_Ziel der Übung_
Führe die unten stehende Rezension zum Buch „Countdown“ über die Zukunft der Atomwaffen nach ihrem letzten Satz weiter.

_Zitierte Passage_
Kultur

Buch „Countdown“: Vom Schrecken der atomaren Abschreckung

Ein Blick auf die Menschen im System der atomaren Bewaffnung: Sarah Scoles Buch „Countdown: The Blinding Future of Nuclear Weapons“ ist ein beklemmendes Werk zur rechten Zeit.

von Michael Bröning · 31. Mai 2024
Countdown: The Blinding Future of Nuclear Weapons: ein beklemmendes Werk zur rechten Zeit

Countdown: The Blinding Future of Nuclear Weapons: ein beklemmendes Werk zur rechten Zeit

Es zählt zu den Besonderheiten der aktuellen politischen Debatte, dass manche Bedrohungen allgegenwärtig medial beschworen werden, während andere weitgehend ausgeblendet bleiben. Nukleare Eskalation? Bangemachen gilt nicht! Die Angst vor der Bombe als moralisches Versagen. So lässt sich die Augen-zu-und-durch-Haltung von manchen besonders kategorischen Strateg*innen derzeit auf den Punkt bringen. 

Sarah Scoles Buch „Countdown: The Blinding Future of Nuclear Weapons“ („Die blendende Zukunft der Atomwaffen“) hat es sich zur Aufgabe gemacht, diesem Missstand durch eine Verschiebung des Fokus entgegenzuwirken. Das Buch, das vor einigen Monaten in den USA erschien und auf jahrelanger Recherche sowie auf einer Vielzahl von Interviews basiert, untersucht Systematik und Selbstverständnis der US-Atomstreitkräfte durch den Fokus auf die handelnden Personen. 

Die Autorin, Journalistin und Contribution Editor beim Scientific American, konzentriert sich dabei weniger auf abstrakte Strukturen als vielmehr auf die einzelnen Menschen, die das System der nuklearen Abschreckung in den Vereinigten Staaten am Laufen halten.

_Gespeicherte Daten_

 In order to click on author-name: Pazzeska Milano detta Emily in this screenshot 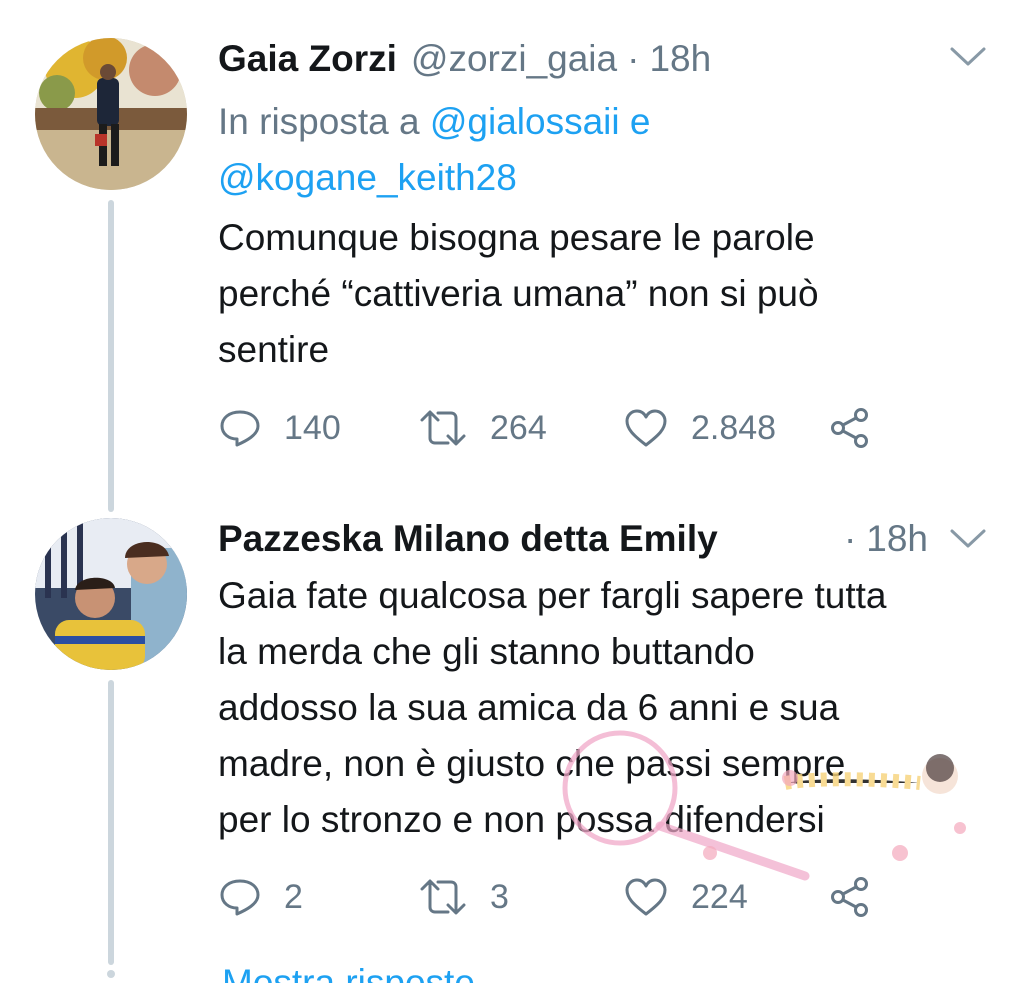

_Antwort zur Aufgabe_
Physik und Psychologie

Es geht also einerseits um Physik und die Kettenreaktionen thermonuklearer Detonationen, aber vor allem um Psychologie: um die Verknüpfung der Ideologie der Abschreckung im Großen mit den psychologischen Rechtfertigungsmechanismen dieser Ideologie im Kleinen. Thema ist somit die Selbstwahrnehmung von potenziellen Täter*innen, die (noch) keine solche sind, aber bereit scheinen, es zu werden, um keine zu sein. Willkommen in den Paradoxien der atomaren Abschreckung.

Im Ergebnis entstehen differenzierte Einblicke in einen sehr spezifischen Bereich der nuklearen Abschreckung, der in aller Regel unsichtbar bleibt. Die von der Autorin organisierte Tour durch Bunker und abgeriegelte Forschungsanlagen des amerikanischen Abschreckungssystems beginnt dabei im Los Alamos National Laboratory – dem entlegenen Geburtsort der Bombe selbst. 

Die im Buch geschilderten Besuche wirken dabei fast wie Spaziergänge, wenn nicht im Hintergrund das Gespenst einer Höllentour immer am Horizont sichtbar wäre. Denn das Leben auf diesem Planeten, daran erinnert Scoles gleich zu Anfang, ist schließlich nur „einen Knopfdruck, einige korrekte Codes, eine präsidentielle Laune, einen Moment der Panik, eine Fehlwahrnehmung“ von der Auslöschung entfernt. 

Die Eskalation ist nicht zu stoppen

„Wenn die erste nukleare Bombe detoniert, dann war es das“, stellt einer der Interviewpartner*innen nüchtern fest. Die Eskalation sei dann nicht auszuhalten. Ein anderer bekennt, von Montag bis Mittwoch auf nukleare Abschreckung zu setzen, von Donnerstag bis Samstag von Abrüstung zu träumen – und diese Widersprüche am Sonntag in Alkhohol zu ertränken.

Scoles interviewt Wissenschaftler*innen, Ingenieur*innen und Bürokrat*innen der Abschreckung, lässt aber auch Senator*innen, Fürsprecher*innen und Zweifler*innen zu Wort kommen. Nicht zuletzt zu der kontroversen Frage der laufenden Modernisierung des US-amerikanischen Nukleararsenals.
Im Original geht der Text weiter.